# DAEL

## Algorithm 



### Gene relevancy


#### Association Score from Open Targets Platform

The baseline of the proposed method is based on the assessment of the biological association between the assessed genes and the analyzed organ associated with the studied disease. This purpose is directly supported by Open Targets Platform [1] as it provides a scored ranking (DA score) which associates genes with a diseases associated with a certain organ, or a specific disease, using biological evidences from all integrated sources. This score is computed as the harmonic sum of the scores associated with each data type, which in turn are computed as the harmonic sum of the scores of each data source. The calculation of each evidence score is performed taking into account the evidence frequency, the strength of the effect described by it and its confidence [2]. DA score is requested using this platform's Application Programming Interface (API), retrieving the related genes with a certain organ or specific disease. This result is compared with available candidate genes for each assessed problem, so that the scores for those common genes initially identified are exclusively kept. This value can be ranging from 0 to 1, where 1 means strong relation between the gene and the diseases, while 0 means no relation. 


#### LOD

LOD score, also known as B-statistic, is a statistical parameter which indicates the probability that a gene is differentially expressed when comparing two states by means of the logarithm of the ratio [3]. It is a useful tool for detecting genes that are differentially expressed for a disease. LOD score is obtained by limma package [4] for each pair of states (E.g. health and tumor). In multiclass scenarios, LOD score is calculated for each possible pair of states. Therefore, the mean of all of these pairs has to be calculated in order to obtain a single score of each gene. Since this score is represented in a logarithmic scale, it can take any real value, so it is normalized in the same range as the DA score (between 0 and 1). 

#### Calculation
This paper proposes to compute gene relevancy taking into account both LOD and DA scores. Given a gene $g_j$, and a set of cancer states $D$ (in binary problems it refers to healthy and tumor, and for multiclass it refers to all the considered pathological states, and the respective string of the organ affected $'D'$ (E.g 'lung' when dealing with lung cancer, or 'brain' when dealing with brain cancer), gene relevancy is defined according to the following equation:


\begin{equation}
Rel(g_j,D,'D') = DA(g_j,'D') \times LOD(g_j,D)
\end{equation}
 \noindent where $DA(g_j,'D')$ denotes the DA score of $g_j$ with regard to $'D'$, and $LOD(g_j,D)$ denotes the LOD score of $g_j$ in relation to the set of pathological states $D$.


### Gene redundancy

Redundancy is a highly important factor that is taken into account both in traditional FS algorithms [5,6] and in recently proposed algorithms [7,8]. The goal when incorporating redundancy concept is to avoid selecting genes that, even though being closely related to the studied disease, do not provide new information regarding the already selected set of genes.
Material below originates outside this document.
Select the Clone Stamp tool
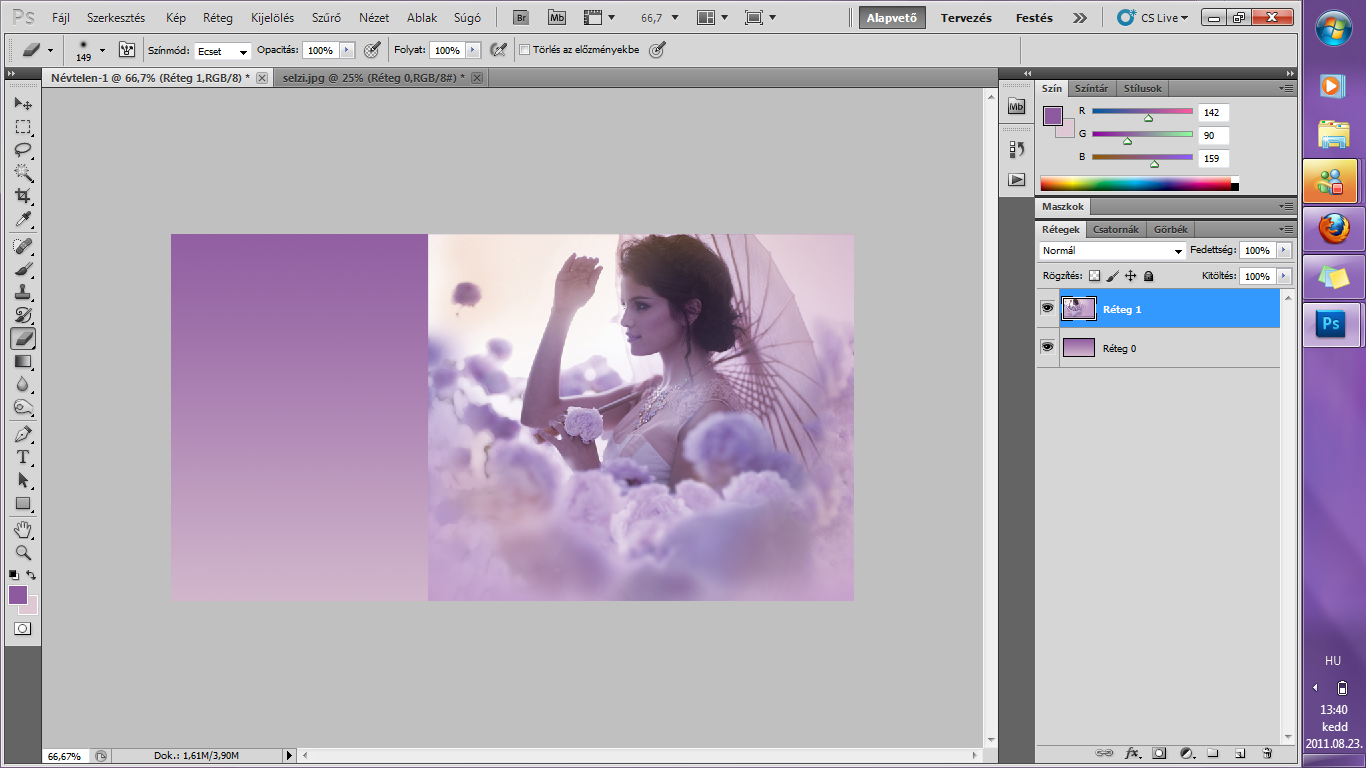 22,292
Applied to our method, redundancy is calculated based on the biological evidences that associate a gene with a certain organ set of diseases, which are obtained by web queries to Open Targets Platform, already mentioned, through KnowSeq package. Specifically, the redundancy of the $g_j$ gene over the $g_i$ gene in relation with the $'D'$ organ is defined as the proportion of the DA score of $g_j$ that is explained through $g_i$, understanding it as the proportion of the $g_j$ evidences that can be found in the $g_i$ evidences, either partially or completely. This metric can be computed following Equation \ref{eq:red}.
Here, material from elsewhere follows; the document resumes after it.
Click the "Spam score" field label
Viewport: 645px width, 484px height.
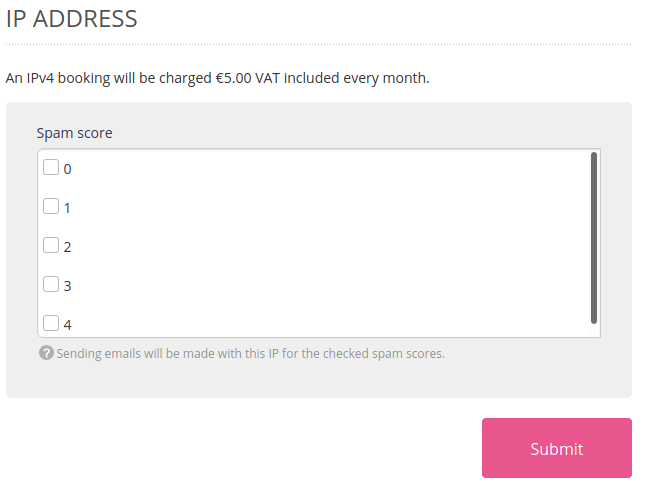(74, 132)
\begin{equation} \label{eq:red}
Red(g_j,g_i,'D') = \frac{|E_{g_j,'D'} \cap E_{g_i,'D'}|}{|E_{g_j,'D'}|} \times DA(g_j,'D')
\end{equation}

Where $E_{g_i,'D'}$ denotes the set of evidences that links $g_i$ with the organ $'D'$, and $|E_{g_i,'D'}|$ is the size of this set. Thus, $ 0 \leq Red(g_j,g_i,'D') \leq DA(g_j,'D') \leq 1$. A redundancy of 0 means that there is no evidences that link $g$ and $'D'$ which also links $g_i$ and $'D'$, so both DA scores are independent. Conversely a redundancy equal to $DA(g_j,'D')$ indicates that all found evidences of $g_j$ in relation to $'D'$, also relates $g_i$ to $'D'$, this is, that $g$ DA score can be fully explained through $g_i$.


### DAEL

This paper proposes Disease Association Evidence-based and LODs (DAEL), an iterative algorithm based on the principle of minimum redundancy maximum relevance [6] in biological terms and whose functional diagram can be seen in the following figure. 

![**DA-RED-LODs diagram.** Overall flowchart of the proposed DAEL method describing the main experimental steps followed for its implementation: 1) Initial DEGs candidates, 2) Retrieval of scores, 3) Iterative selection of highlighted DEGs, and 4) Determination of DAEL-based gene signature.](imgs/daredfs.png)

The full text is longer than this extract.